Several radio stations in small markets throughout the United States are licking their wounds after suffering cyber-intrusions.
The alarm was first sounded by a cluster of radio stations in Louisiana on October 16. When the morning crews arrived, they found they had no access to the stations’ automation systems or music libraries. Instead, the data on their computers had been encrypted and frozen…and then they began to receive e-mails asking them to pay hundreds of dollars in order to set their machines free.
The stations’ owner reports that instead of paying the ransom demand, they’ve reported the intrusions to the police and plan to rebuild their systems from scratch. It will cost “tens of thousands of dollars” to undo the damage that the malicious software has inflicted, and they apparently keep finding more compromises as they continue their damage assessment.
Then last week, stations in Arkansas and Virginia announced that they, too had been infected by software that scrambled several of their computer systems and demanded payment to restore them. And this week, a cluster of stations in Michigan belatedly reported that they suffered the same sort of attack in September.
The malicious software in these incidents is commonly called “ransomware“—a type of trojan horse that’s downloaded to computer systems and infects those that are vulnerable. The software effectively scrambles the data on infected machines and locks down access to them. Then, victims are e-mailed ransom demands: pay hundreds or thousands of dollars (typically in Bitcoin) and the hackers will un-scramble the systems.

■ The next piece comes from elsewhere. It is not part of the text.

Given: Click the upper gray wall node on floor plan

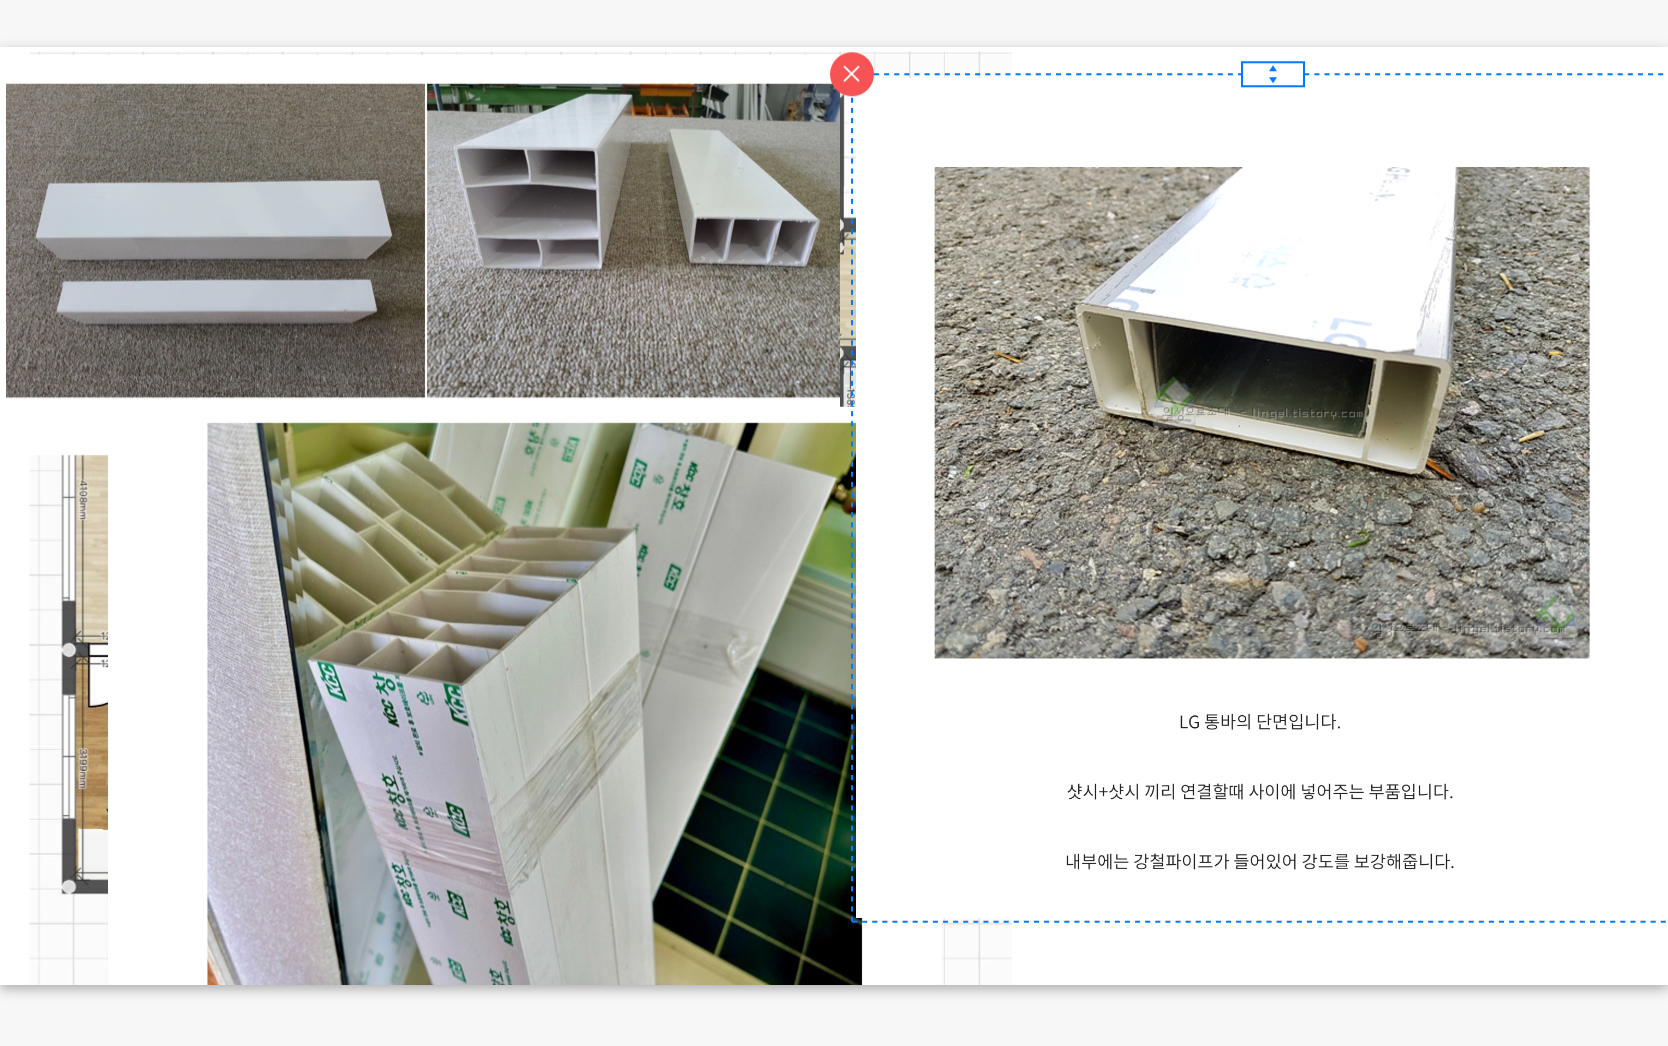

Ransomware attacks target computer systems with open vulnerabilities. All the radio stations affected in these latest intrusions were running Windows XP—an outdated operating system which Microsoft officially stopped supporting and updating in April. Ransomware gets installed when some user inadvertently clicks a link on a website carrying the payload, not by active intrusion by a hacker. At that point the download and installation of the ransomware is pretty much an automatic process if the system is not already properly secured. However, there have been recent cases where the servers of Yahoo, AOL, and several media outlets around the world were infected by ransomware, thereby putting those who visited those sites (and have susceptible computers) at risk.

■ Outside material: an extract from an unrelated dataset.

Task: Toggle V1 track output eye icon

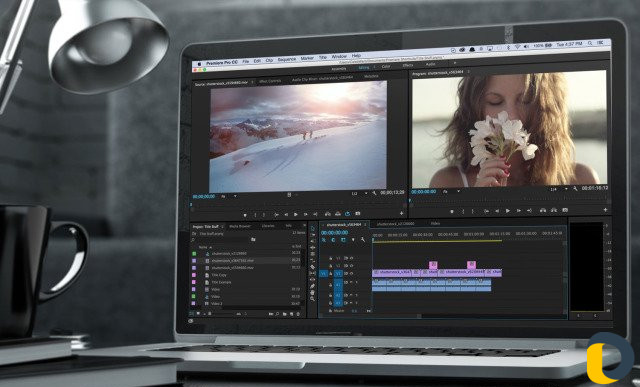Action: 351,274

According to the industry trades, the radio stations were victims of the CryptoLocker ransomware program, which has been in the wild for more than a year. However, security researchers were able to decode CryptoLocker in August, which means many of its victims may be able to recover their data.
U.S. broadcasters falling victim to cyber-intrusion is not a new phenomenon. I pondered this possibility all the way back in 2000, and just last year several radio and television stations around the country broadcast hoax Emergency Alert System messages warning of a zombie apocalypse after their EAS systems were hacked. In those cases, it turns out that victim-stations did not change the default password on their EAS receivers.

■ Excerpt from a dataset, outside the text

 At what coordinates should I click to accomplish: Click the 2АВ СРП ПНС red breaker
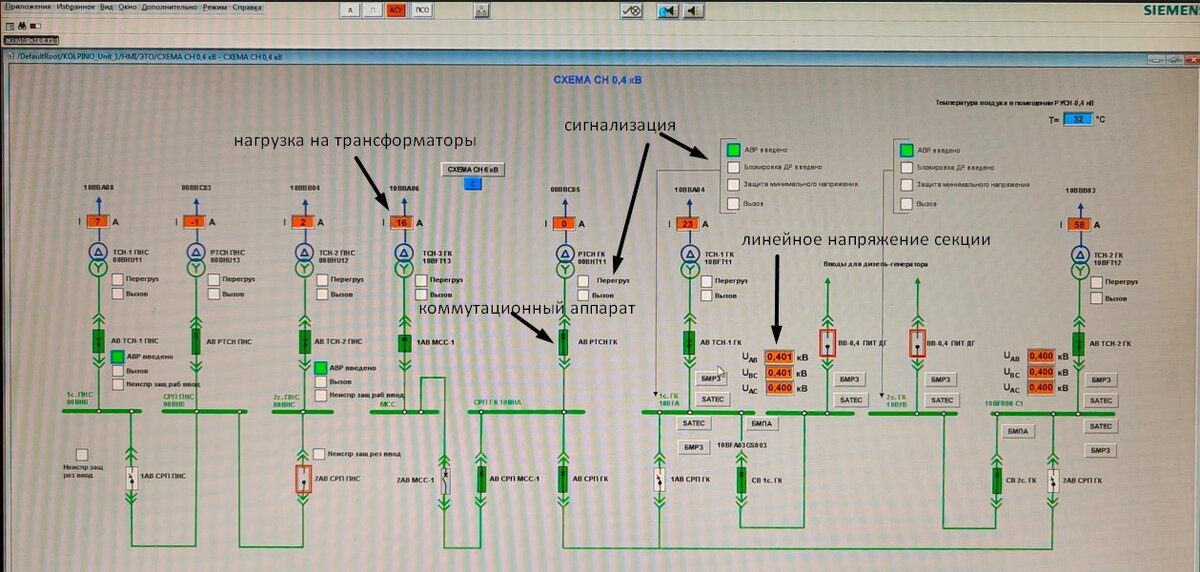click(x=304, y=479)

All of these cyber-intrusions can be traced to lax information security practices at the victim-stations themselves. Not changing default passwords is a sure vector for hackers, and so is running mission-crititcal systems on outdated operating systems. In fact, most IT professionals recommend isolating such systems from the public Internet and making regular off-site backups. Running station staff through rudimentary IT security training (like strong passwords and avoiding shady links) should also be standard policy.
Unfortuantely, many broadcast stations, especially in smaller markets, do not have the time nor talent to harden their systems. Paul Thurst has written extensively on the learning curve broadcast engineers face working with networked technology, and he’s published a handy checklist of essential IT security practices that all broadcasters would be wise to heed.